Getting lost in an encyclopedia is fun! And yes, I got strange looks, too.

astro
02-08-2005, 03:23 PM
Encyclopedias make great bathroom books when you are in the commode mode. Short, interesting articles are the perfect complement to a job well done.

BarnOwl
02-08-2005, 03:26 PM
I LOVE this idea. If you have to get rid of it, this is the best way -- I'm glad you are going to keep it.



Somehow, the idea of reading the encyclopedia for pleasure just doesn't seem translate to reading it online.

I loved the suggestion, too. If I were to get rid of them, this is the route I'd take.
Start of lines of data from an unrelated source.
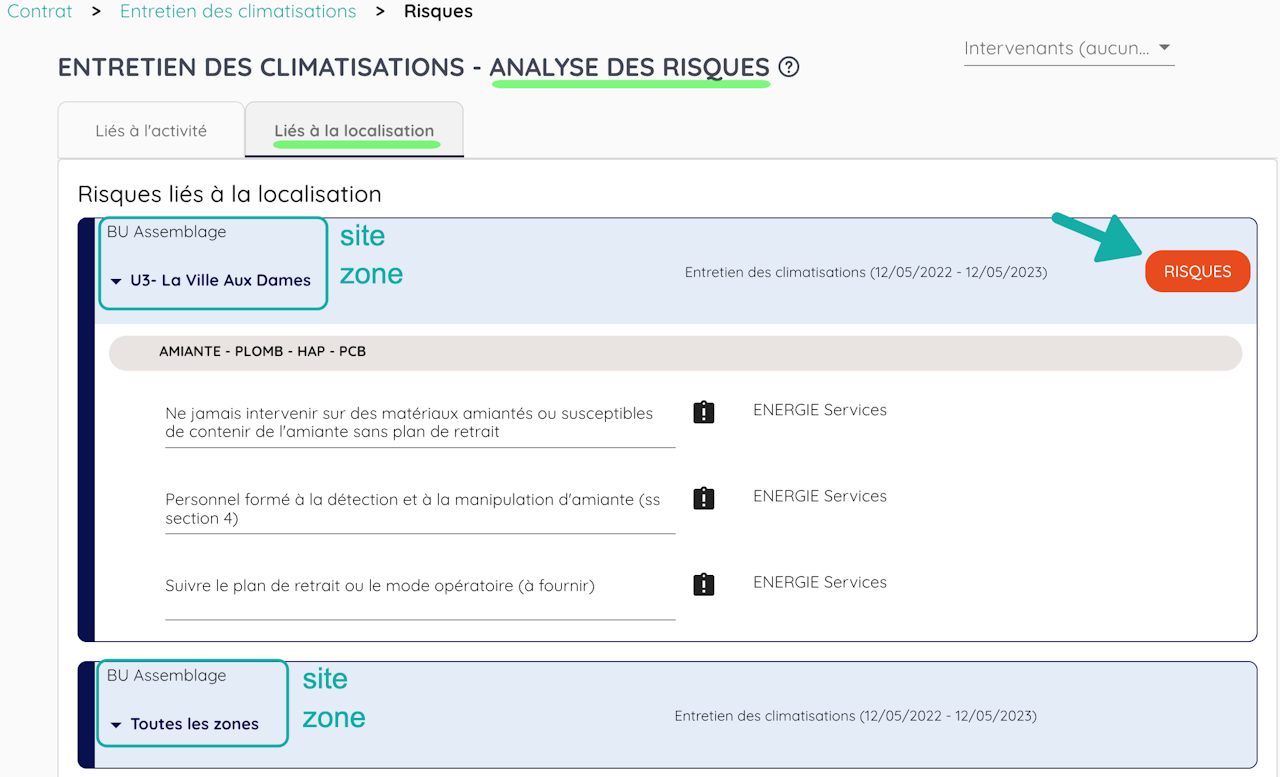Click the contract dates label in first zone
Viewport: 1280px width, 777px height.
866,272
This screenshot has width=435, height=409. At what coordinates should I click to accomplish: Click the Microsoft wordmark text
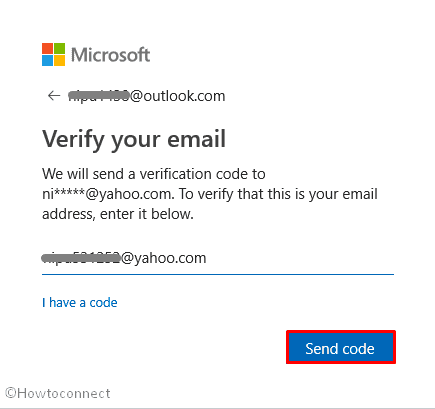tap(111, 55)
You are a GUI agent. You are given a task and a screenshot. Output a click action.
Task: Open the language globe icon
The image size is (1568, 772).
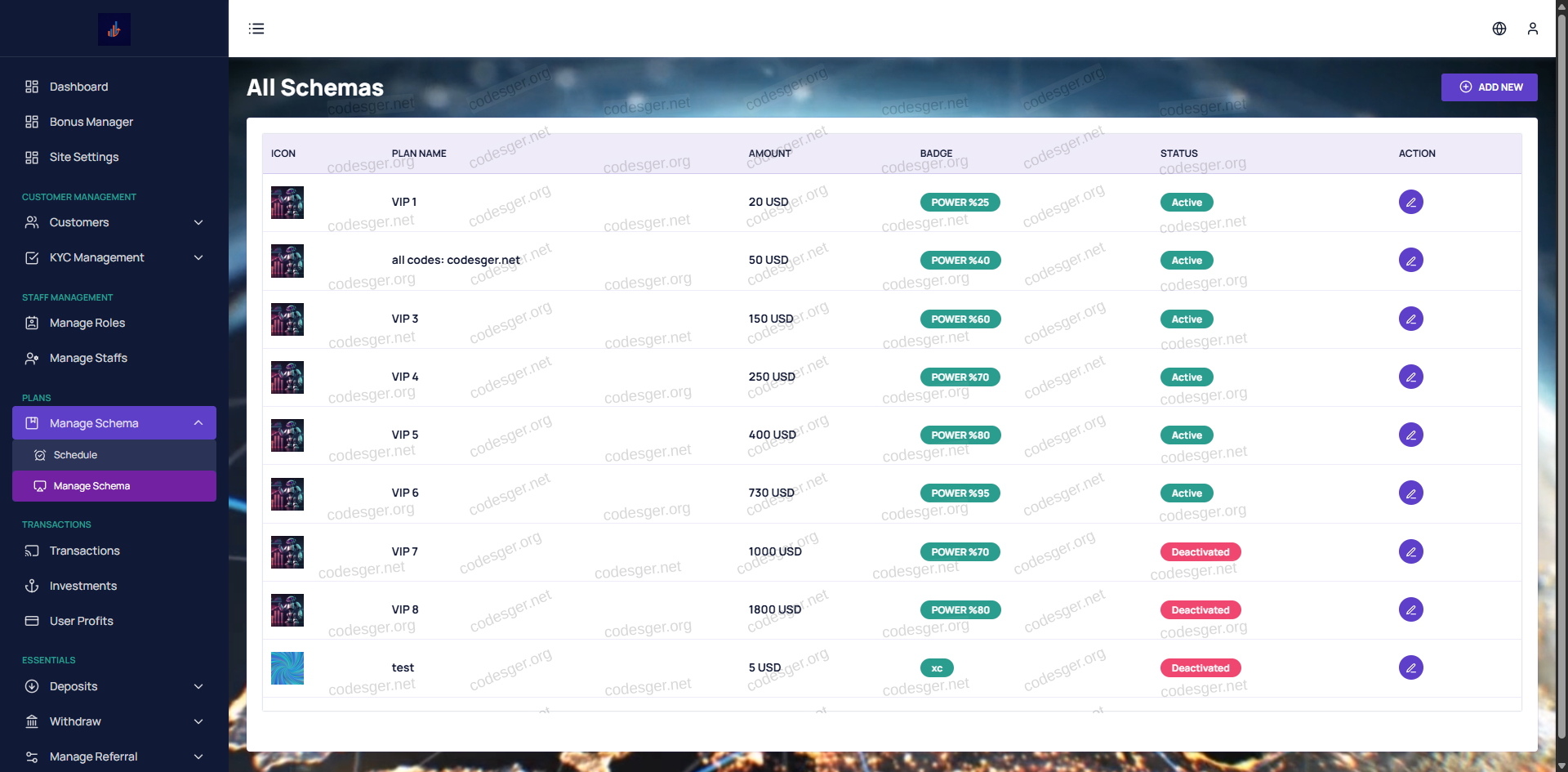(1499, 29)
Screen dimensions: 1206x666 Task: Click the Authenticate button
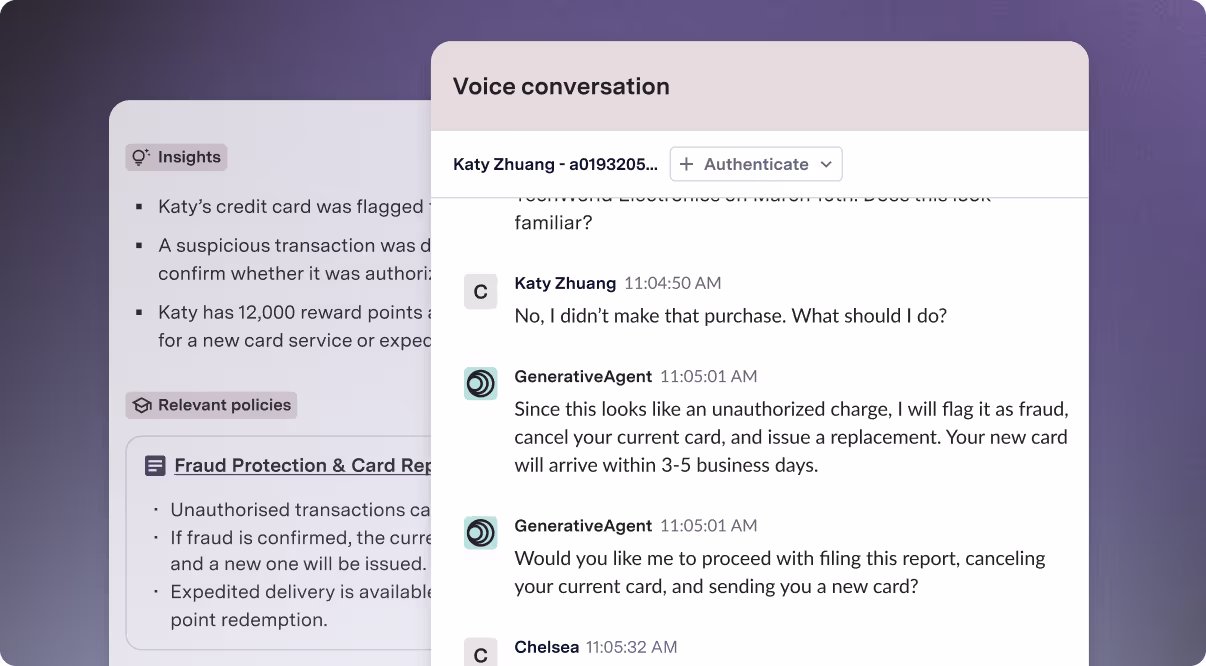click(755, 163)

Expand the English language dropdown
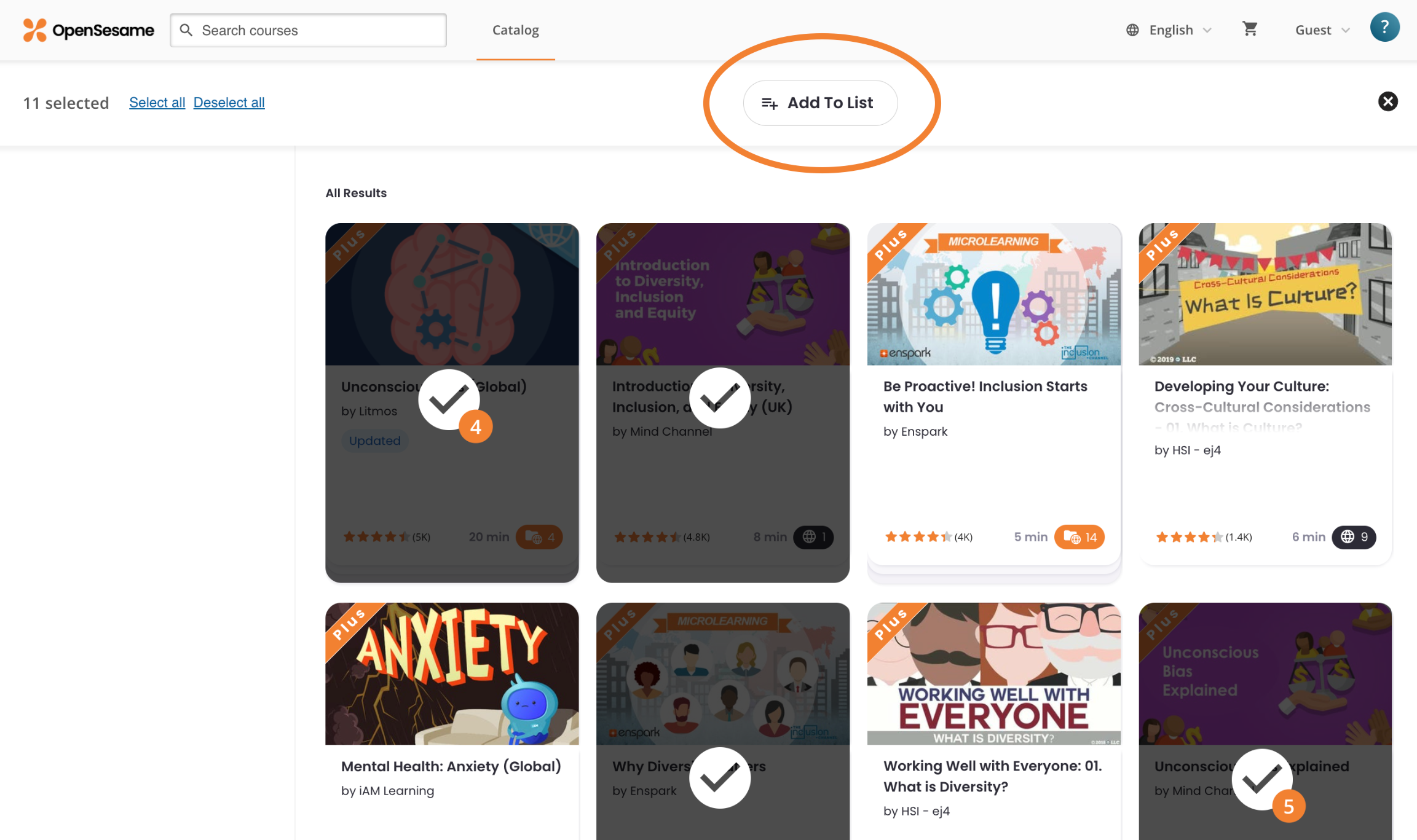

Just a minute ago, I learned that our neighbors have a 1932 set of encyclopedias of some kind. The wife wanted to toss 'em, the husband refused - adamantly.

I can see why.

BarnOwl
02-08-2005, 03:31 PM
BrotherCadfael (see previous post) and I were referring to Polycarp's recommendation in Post #27.

Sorry, but it wasn't duplicated when I quoted the Brother's post.

justwannano
02-08-2005, 04:27 PM
Just don't try to quote from them.
In a discussion a couple of years ago about weather glass was a liquid or solid I quoted from an old set rescued from the bookshelves at my grandmothers.
David B chastized me for it. :D

Hey tripler how far is it from Iowa to Montana?
I have 3 old sets.

koeeoaddi
02-08-2005, 04:44 PM
Here's a suggestion:

Contact your local school district. Ask for names of middle or upper elementary school teachers with gifted students who are from lower-income families. Contact teacher; establish contact with family through teacher; offer encyclopedias to kid. Probably 75-85% of the content of the typical 20-year-old encyclopedia is still accurate, and the kid, hungry for knowledge, will love having his own set.
You know, I tried exactly that, but my local school district rejected the gift of a perfectly functioning, but somewhat obsolete Macintosh and felt that it would be unfair to offer it to any particular student. Maybe the OP will have better luck than I did, but I am pessimistic. I wound up giving it to a family member instead.

Tripler
02-08-2005, 06:21 PM
Hey tripler how far is it from Iowa to Montana?
I have 3 old sets.

Um, I could do that in two days. But it'll be awhile before I get down that way. . . maybe a few months.

Now if they were 1920s-style Death Encyclopedias, I'd be all over that tomorrow. :D

Tripler
Okay, on rereading that joke, it was funny the first time around. :smack: .

BiblioCat
02-08-2005, 06:34 PM
I still have the set my parents bought back in the early sixties, a World Book set, plus a set of Year Books covering from 1966 to 1978. My own kids (ages 16 and 8) have used them at various times for basic stuff.
Yeah, nothing beats Google these days, but for simple things, it's really easy to grab the appropriate book and quickly find a fact.

I was also an enclyopedia-reader as a kid. I can remember sitting on the basement steps and paging through them, reading various bits.

Tripler
02-08-2005, 06:43 PM
I still have the set my parents bought back in the early sixties, a World Book set, plus a set of Year Books covering from 1966 to 1978.

Oh. My. God. . .

What are the chances. You and I must be siblings. :eek: Are they on a shelf in the basement/cellar?

Have you ever read them and just smell the pro-U.S./anti-Soviet propaganda in them? Aw man, it's as thick as the fog in San Francisco. . .

Tripler
Heck, maybe that's where I got my brainwashing as a kid by reading them.

BiblioCat
02-08-2005, 07:39 PM
Oh. My. God. . .

What are the chances. You and I must be siblings. :eek: Are they on a shelf in the basement/cellar?:D When I was a kid, they were on a shelf at the bottom of the basement steps. We had these great floor-to-ceiling shelves all along one wall, and whenever I was bored, or just wanted something to read, I'd sit on the bottom step (with my back against the wall and my legs across the step) and read. In the summer, it was always nice and cool down in the basement.
Now that I have them, they're on a shelf in the den.

Have you ever read them and just smell the pro-U.S./anti-Soviet propaganda in them?Actually, we lived in a flood plain and the basement flooded whenever there was a hurricane or heavy rains. All you could smell was 'damp.' ;)
They still smell rather musty, but I just can't bring myself to throw them away.